- Born: 27 November 1970 (age 55) Michoacán, Mexico
- Occupation: Politician
- Political party: formerly PRD

= David Jiménez Rumbo =

Mexican politician

David Jiménez Rumbo (born 27 November 1970) is a Mexican politician. From 2006 to 2012, he was a senator for Guerrero in the 60th and 61st Congresses and, from 2015 to 2018, he served as a federal deputy in the 63rd Congress, representing the fifth electoral region.

==Life==
Jiménez Rumbo was born in Michoacán but obtained his bachelor's and master's degrees from the Universidad Autónoma de Guerrero. He was first elected to office in 2002 as a local deputy, serving as the PRD leader in the Congress of Guerrero; he also served in various positions in the Guerrero state PRD organization and as one of the party's national councilors. He was elected to the Senate in 2006 and presided over the Jurisdictional and Social Development Commissions, along with a total of five other assignments.

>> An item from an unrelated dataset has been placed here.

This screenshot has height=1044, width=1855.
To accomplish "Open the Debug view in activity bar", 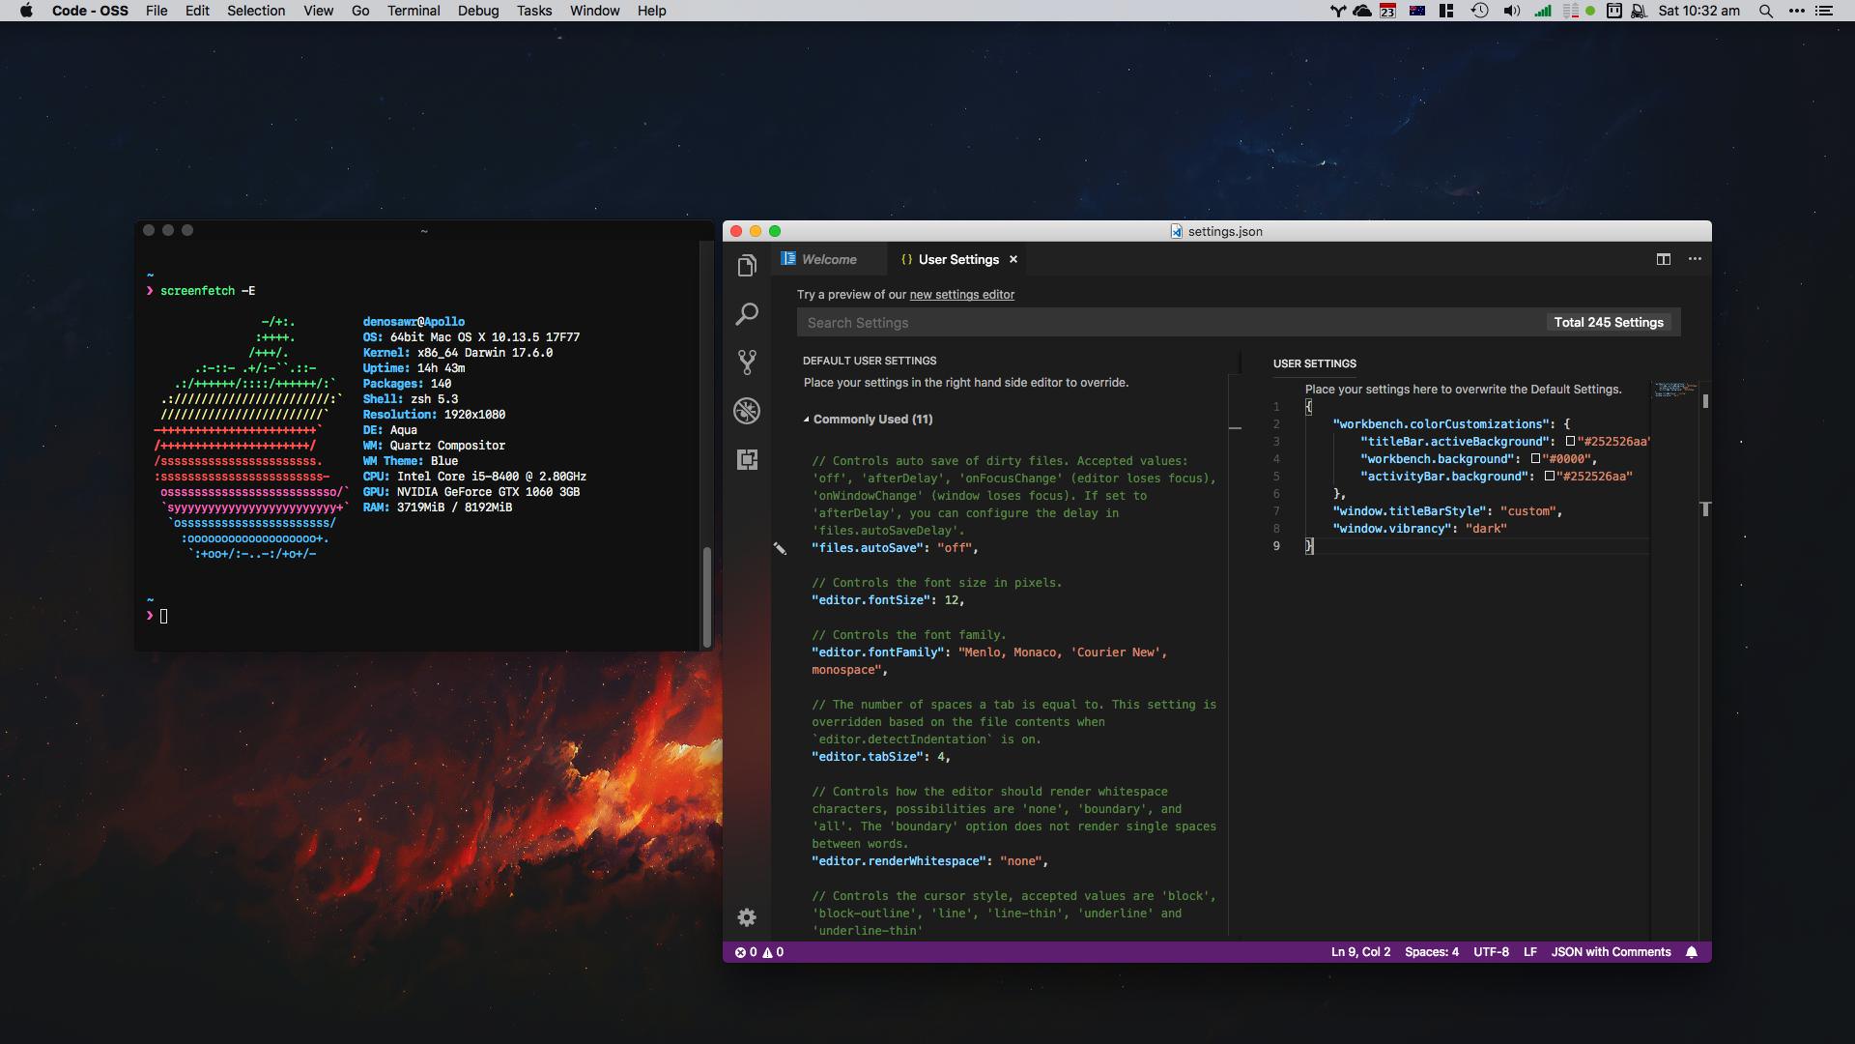I will [x=747, y=411].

In 2011, Jiménez Rumbo left the Senate to serve a brief term as the Guerrero secretary of social development. When this ended upon the election of a new state government, he attempted to secure the party's nomination for municipal president of Acapulco but failed. In 2015, the PRD included Jiménez Rumbo on its proportional representation list from the fifth region, electing him to the Chamber of Deputies for the first time. He sat on three commissions in San Lázaro, including a secretary position on the oversight commission for the Superior Auditor of the Federation.

In March 2018, while on leave from his seat, Jiménez Rumbo resigned from the PRD in protest over the alleged sale by the national party organization of the Acapulco mayoral candidacy to Joaquín "Jako" Badillo Escamilla, for 10 million pesos.